BEGIN SOURCE MATERIAL

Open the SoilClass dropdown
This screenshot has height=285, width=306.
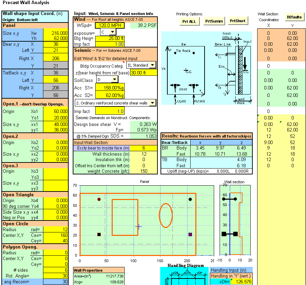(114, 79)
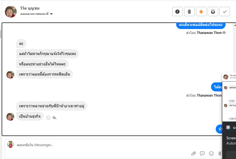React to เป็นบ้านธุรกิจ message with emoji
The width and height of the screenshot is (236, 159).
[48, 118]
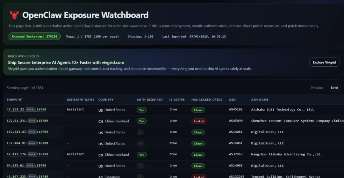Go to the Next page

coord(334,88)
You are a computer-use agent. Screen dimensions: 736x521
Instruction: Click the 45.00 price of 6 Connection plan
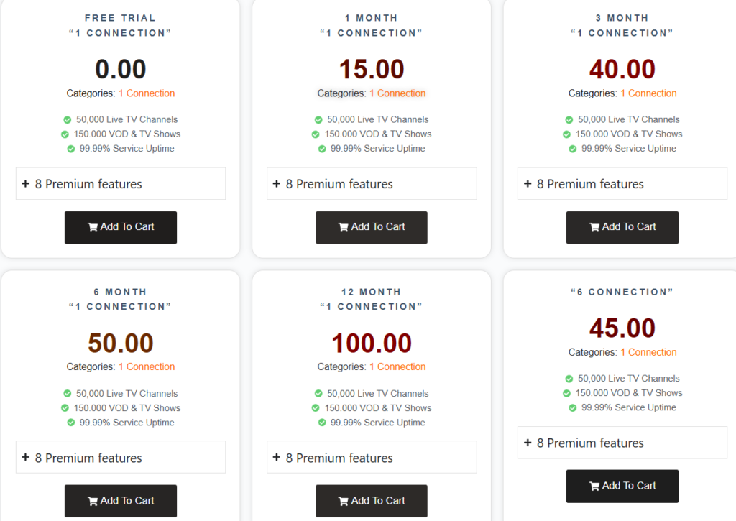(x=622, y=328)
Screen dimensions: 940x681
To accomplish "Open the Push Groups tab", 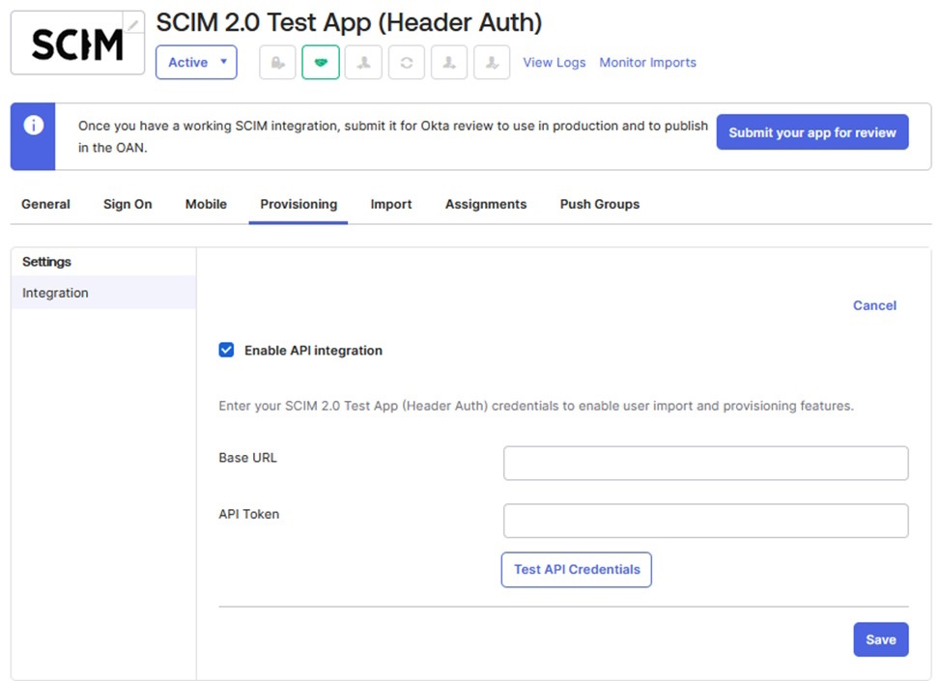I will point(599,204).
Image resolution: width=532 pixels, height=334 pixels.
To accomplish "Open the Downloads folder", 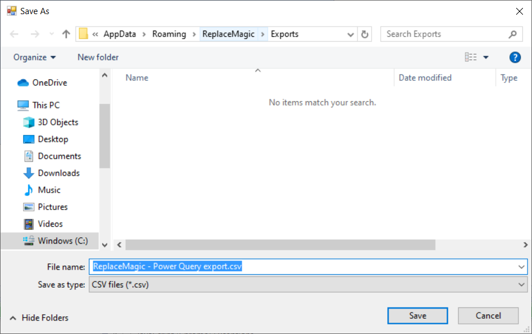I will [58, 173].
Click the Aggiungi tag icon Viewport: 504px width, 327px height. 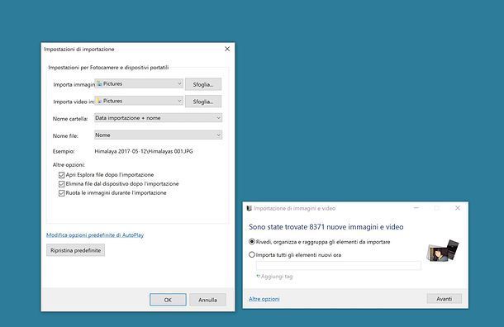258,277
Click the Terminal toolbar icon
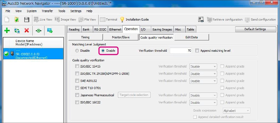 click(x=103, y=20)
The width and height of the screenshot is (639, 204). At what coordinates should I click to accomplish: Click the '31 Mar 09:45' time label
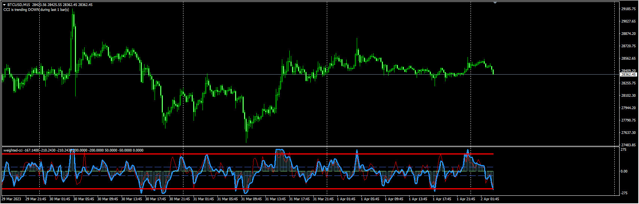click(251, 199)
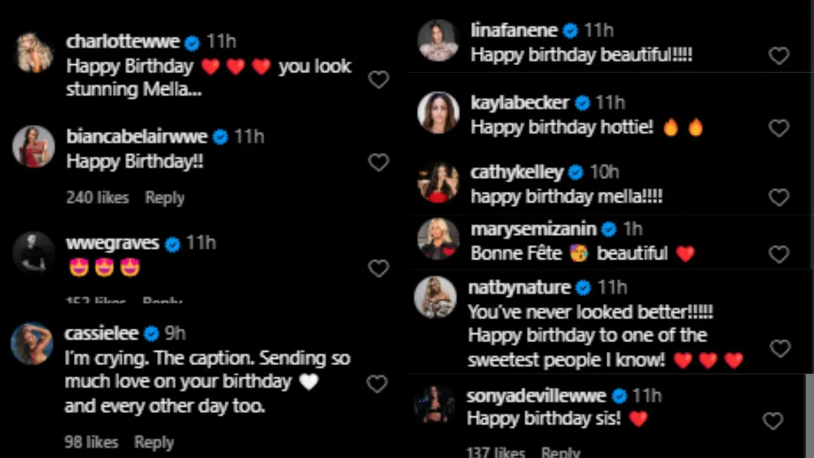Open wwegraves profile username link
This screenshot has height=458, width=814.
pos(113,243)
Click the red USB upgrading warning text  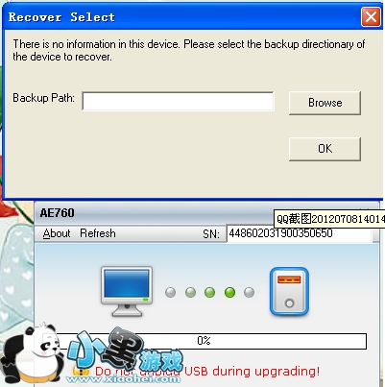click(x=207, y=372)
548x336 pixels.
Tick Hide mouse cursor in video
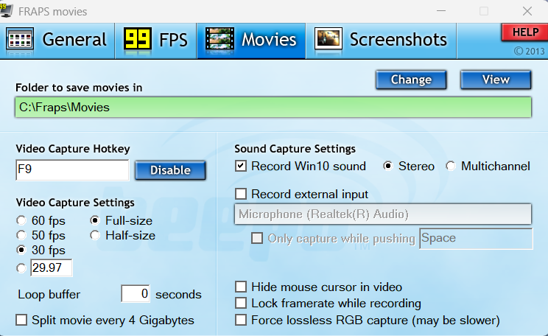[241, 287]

END SOURCE MATERIAL

■ EXERCISE DETAILS ■
In the listing above, how many lines hold the word "dimensions"? Please state the number alone.

■ SOLUTION TO THIS EXERCISE ■
2